# TASK PROMPT
Only lines with the word "beside" belong in the answer; copy them from the records below.
======== SOURCE INFORMATION ========
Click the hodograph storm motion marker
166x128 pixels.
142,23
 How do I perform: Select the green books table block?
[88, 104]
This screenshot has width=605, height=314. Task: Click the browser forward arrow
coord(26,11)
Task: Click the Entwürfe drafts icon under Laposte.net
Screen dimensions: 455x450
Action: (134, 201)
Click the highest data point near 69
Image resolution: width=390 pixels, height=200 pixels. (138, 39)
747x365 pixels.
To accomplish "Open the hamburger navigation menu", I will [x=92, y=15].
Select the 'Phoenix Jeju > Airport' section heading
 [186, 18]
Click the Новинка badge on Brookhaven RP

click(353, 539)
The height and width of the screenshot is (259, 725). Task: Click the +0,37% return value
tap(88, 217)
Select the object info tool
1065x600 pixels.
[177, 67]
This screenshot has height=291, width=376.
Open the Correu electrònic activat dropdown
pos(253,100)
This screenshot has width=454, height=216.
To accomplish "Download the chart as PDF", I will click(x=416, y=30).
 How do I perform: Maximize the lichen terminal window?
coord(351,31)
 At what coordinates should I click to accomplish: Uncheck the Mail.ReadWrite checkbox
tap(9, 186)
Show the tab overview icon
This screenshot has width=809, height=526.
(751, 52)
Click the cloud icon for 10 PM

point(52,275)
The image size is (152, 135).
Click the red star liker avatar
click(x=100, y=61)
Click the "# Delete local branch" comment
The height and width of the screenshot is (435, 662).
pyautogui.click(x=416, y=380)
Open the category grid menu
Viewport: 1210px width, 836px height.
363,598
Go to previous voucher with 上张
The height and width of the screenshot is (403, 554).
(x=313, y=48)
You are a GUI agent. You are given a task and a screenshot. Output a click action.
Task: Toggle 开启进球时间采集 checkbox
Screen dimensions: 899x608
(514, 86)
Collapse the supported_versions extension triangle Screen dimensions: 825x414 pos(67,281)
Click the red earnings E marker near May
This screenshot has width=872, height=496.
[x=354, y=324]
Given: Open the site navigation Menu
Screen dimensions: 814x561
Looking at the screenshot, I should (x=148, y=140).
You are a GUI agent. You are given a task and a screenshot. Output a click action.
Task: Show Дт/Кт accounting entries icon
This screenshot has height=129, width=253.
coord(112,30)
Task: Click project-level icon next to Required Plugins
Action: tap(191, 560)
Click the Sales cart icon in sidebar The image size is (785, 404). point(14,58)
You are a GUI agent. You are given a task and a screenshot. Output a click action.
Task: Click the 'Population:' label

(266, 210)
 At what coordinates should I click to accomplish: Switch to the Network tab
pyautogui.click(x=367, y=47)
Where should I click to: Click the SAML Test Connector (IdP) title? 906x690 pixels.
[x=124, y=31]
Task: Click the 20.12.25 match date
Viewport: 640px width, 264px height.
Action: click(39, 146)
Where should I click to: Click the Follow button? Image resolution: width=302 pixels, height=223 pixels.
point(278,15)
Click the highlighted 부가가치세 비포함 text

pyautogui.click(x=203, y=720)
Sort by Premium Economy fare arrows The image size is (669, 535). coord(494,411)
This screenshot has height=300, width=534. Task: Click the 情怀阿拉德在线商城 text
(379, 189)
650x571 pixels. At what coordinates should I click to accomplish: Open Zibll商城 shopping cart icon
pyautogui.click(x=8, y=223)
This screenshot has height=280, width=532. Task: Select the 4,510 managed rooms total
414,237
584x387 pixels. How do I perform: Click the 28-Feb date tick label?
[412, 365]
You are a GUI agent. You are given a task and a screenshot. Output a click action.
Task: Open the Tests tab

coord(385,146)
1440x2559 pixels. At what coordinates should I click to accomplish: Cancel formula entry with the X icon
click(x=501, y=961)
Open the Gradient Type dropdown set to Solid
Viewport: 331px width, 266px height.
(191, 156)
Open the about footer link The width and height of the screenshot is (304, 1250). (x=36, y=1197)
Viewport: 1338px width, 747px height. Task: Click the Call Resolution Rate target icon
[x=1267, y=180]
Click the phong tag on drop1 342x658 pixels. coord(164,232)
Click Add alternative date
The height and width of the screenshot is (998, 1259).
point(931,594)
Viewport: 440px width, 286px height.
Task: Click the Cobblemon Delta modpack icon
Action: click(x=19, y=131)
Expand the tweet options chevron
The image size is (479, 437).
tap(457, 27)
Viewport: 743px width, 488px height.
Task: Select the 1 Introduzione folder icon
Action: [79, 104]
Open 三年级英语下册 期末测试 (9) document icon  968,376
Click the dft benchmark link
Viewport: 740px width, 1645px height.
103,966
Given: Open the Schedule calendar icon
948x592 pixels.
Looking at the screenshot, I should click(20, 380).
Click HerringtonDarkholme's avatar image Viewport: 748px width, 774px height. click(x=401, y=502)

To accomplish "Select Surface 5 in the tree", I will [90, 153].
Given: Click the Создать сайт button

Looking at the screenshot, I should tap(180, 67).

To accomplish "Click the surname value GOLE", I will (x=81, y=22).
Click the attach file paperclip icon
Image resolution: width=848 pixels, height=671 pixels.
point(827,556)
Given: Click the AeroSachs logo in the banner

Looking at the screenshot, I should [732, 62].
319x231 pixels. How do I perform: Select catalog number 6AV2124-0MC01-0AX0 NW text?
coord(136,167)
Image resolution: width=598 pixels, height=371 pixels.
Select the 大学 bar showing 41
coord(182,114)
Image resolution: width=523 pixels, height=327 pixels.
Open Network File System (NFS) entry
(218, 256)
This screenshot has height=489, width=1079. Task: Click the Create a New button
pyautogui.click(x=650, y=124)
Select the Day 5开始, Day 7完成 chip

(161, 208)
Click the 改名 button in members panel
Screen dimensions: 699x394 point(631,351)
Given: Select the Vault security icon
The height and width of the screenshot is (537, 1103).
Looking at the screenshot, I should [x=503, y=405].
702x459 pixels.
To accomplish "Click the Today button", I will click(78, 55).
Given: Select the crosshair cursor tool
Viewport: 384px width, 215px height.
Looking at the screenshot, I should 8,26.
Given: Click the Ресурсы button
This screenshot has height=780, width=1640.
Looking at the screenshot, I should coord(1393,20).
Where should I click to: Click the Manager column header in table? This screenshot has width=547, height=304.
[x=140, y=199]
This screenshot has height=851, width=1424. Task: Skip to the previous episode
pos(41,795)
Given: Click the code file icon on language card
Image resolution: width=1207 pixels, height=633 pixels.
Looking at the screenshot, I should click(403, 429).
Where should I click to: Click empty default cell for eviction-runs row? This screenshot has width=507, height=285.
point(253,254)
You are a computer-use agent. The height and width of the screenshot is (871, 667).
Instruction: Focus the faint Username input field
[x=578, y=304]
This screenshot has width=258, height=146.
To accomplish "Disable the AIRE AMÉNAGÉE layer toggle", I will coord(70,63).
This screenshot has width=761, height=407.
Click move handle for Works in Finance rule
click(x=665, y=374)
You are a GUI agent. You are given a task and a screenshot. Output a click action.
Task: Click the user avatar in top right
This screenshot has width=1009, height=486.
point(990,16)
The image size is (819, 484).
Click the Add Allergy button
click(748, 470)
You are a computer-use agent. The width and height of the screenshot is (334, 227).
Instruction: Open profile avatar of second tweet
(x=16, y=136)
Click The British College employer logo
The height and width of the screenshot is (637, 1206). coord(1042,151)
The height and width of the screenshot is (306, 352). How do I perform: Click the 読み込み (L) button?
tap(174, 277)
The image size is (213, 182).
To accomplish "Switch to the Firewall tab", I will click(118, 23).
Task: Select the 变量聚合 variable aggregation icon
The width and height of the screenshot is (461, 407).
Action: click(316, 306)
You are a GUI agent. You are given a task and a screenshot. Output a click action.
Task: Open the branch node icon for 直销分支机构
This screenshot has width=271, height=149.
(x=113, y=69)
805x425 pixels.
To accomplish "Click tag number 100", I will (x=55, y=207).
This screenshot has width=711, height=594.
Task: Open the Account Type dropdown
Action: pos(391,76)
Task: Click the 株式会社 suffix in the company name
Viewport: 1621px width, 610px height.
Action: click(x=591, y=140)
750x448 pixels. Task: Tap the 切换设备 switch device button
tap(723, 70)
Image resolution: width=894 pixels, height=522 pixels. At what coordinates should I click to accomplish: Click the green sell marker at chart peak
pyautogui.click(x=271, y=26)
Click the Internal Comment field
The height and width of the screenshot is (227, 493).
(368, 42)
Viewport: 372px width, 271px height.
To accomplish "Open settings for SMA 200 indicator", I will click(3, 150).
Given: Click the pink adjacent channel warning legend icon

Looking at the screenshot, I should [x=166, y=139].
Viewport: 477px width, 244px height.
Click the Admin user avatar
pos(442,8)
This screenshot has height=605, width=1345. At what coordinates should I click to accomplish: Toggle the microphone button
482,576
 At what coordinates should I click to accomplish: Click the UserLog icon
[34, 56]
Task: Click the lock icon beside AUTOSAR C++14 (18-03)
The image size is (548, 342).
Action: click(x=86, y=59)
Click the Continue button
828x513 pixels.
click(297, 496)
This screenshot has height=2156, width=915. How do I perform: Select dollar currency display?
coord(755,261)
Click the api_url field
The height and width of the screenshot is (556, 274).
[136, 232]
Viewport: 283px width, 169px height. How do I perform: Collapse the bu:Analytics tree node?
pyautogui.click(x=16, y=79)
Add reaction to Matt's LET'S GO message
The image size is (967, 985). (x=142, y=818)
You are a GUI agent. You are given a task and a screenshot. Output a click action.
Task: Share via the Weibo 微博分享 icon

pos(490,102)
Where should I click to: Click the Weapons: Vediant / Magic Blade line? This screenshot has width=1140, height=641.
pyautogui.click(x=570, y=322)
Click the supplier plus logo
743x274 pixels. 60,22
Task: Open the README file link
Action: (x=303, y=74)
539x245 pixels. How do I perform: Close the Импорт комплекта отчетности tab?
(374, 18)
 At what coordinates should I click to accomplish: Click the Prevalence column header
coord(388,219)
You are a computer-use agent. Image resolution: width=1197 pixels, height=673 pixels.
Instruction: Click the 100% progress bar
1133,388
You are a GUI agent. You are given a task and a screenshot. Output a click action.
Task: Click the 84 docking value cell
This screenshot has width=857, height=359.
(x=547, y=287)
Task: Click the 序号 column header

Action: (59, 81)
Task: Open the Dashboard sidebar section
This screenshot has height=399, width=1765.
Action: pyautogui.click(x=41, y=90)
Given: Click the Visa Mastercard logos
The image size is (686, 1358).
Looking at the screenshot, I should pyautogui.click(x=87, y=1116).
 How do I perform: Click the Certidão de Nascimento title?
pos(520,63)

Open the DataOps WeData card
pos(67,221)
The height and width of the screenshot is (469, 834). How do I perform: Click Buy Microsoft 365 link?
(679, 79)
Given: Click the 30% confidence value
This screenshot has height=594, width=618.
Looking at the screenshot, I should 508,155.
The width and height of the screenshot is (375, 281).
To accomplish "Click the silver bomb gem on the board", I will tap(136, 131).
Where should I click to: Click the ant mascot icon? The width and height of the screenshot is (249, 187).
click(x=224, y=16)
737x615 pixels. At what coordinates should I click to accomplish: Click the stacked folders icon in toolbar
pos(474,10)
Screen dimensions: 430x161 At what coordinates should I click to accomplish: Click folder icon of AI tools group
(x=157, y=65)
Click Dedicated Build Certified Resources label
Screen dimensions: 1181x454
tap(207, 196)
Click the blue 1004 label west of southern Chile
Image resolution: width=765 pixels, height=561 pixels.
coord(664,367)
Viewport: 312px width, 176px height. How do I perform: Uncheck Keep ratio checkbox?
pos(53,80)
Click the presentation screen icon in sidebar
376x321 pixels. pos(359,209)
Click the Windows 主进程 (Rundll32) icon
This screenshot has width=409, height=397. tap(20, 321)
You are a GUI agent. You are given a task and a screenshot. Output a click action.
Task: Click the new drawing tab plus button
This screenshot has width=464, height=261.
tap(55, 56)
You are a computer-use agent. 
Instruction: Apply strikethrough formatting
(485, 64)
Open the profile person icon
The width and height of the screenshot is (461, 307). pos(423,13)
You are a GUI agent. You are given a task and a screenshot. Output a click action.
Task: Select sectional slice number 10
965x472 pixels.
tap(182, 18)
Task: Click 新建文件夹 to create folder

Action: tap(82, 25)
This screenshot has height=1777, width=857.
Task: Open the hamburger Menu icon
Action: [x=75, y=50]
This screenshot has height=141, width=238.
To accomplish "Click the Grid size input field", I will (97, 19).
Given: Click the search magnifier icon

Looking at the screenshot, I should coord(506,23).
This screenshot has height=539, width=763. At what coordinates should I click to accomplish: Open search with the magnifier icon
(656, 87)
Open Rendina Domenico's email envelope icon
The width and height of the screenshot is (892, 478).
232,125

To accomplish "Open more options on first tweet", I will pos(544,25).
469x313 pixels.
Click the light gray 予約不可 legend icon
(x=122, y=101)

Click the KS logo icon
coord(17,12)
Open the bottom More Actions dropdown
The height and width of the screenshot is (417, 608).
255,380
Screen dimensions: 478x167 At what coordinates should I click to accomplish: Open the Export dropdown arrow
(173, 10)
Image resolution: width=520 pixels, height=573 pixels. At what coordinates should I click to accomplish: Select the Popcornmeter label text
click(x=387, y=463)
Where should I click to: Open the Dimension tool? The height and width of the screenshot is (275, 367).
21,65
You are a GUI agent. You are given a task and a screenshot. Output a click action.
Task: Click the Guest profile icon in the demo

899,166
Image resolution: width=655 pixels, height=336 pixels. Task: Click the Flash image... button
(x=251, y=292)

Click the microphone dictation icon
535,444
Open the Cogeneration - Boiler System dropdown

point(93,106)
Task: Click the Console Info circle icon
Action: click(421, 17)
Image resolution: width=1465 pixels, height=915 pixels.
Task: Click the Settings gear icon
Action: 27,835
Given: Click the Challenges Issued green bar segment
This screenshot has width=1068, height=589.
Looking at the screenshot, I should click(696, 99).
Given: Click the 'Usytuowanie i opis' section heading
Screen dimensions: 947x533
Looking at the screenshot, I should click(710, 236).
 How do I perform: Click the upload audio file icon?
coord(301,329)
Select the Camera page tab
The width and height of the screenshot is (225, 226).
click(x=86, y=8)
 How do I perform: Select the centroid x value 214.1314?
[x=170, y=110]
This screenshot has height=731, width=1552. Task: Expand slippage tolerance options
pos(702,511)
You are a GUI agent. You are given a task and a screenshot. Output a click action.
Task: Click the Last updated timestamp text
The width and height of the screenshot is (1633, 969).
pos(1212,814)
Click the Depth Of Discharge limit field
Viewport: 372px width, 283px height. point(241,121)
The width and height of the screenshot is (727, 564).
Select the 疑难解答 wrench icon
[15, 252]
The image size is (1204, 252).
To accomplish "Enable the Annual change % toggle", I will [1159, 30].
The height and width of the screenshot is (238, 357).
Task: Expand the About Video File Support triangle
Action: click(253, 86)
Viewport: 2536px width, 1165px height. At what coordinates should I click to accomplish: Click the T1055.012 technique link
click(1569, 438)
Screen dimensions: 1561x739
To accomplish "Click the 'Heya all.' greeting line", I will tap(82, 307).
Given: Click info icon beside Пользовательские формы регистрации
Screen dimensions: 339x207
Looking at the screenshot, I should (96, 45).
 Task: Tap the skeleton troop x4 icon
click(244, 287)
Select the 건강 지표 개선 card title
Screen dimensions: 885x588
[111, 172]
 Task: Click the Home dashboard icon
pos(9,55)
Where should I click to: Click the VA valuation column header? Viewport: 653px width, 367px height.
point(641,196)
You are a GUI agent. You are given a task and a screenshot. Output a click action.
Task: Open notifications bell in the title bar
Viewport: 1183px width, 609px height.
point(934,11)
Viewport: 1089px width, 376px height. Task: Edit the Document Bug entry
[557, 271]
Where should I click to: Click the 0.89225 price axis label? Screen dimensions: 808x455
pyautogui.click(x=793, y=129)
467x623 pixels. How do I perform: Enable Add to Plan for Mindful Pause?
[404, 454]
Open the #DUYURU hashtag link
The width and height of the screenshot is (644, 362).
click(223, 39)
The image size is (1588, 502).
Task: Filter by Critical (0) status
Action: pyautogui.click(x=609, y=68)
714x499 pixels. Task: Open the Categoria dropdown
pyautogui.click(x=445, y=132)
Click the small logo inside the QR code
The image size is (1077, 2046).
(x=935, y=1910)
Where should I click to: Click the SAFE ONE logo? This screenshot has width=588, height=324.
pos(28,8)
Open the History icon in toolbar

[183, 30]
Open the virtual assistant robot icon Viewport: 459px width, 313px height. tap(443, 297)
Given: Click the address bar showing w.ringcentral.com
========
# EXERCISE RESPONSE
Task: Click the lock icon beside AUTOSAR C++14 (18-03)
Given: Click info icon beside Пользовательские формы регистрации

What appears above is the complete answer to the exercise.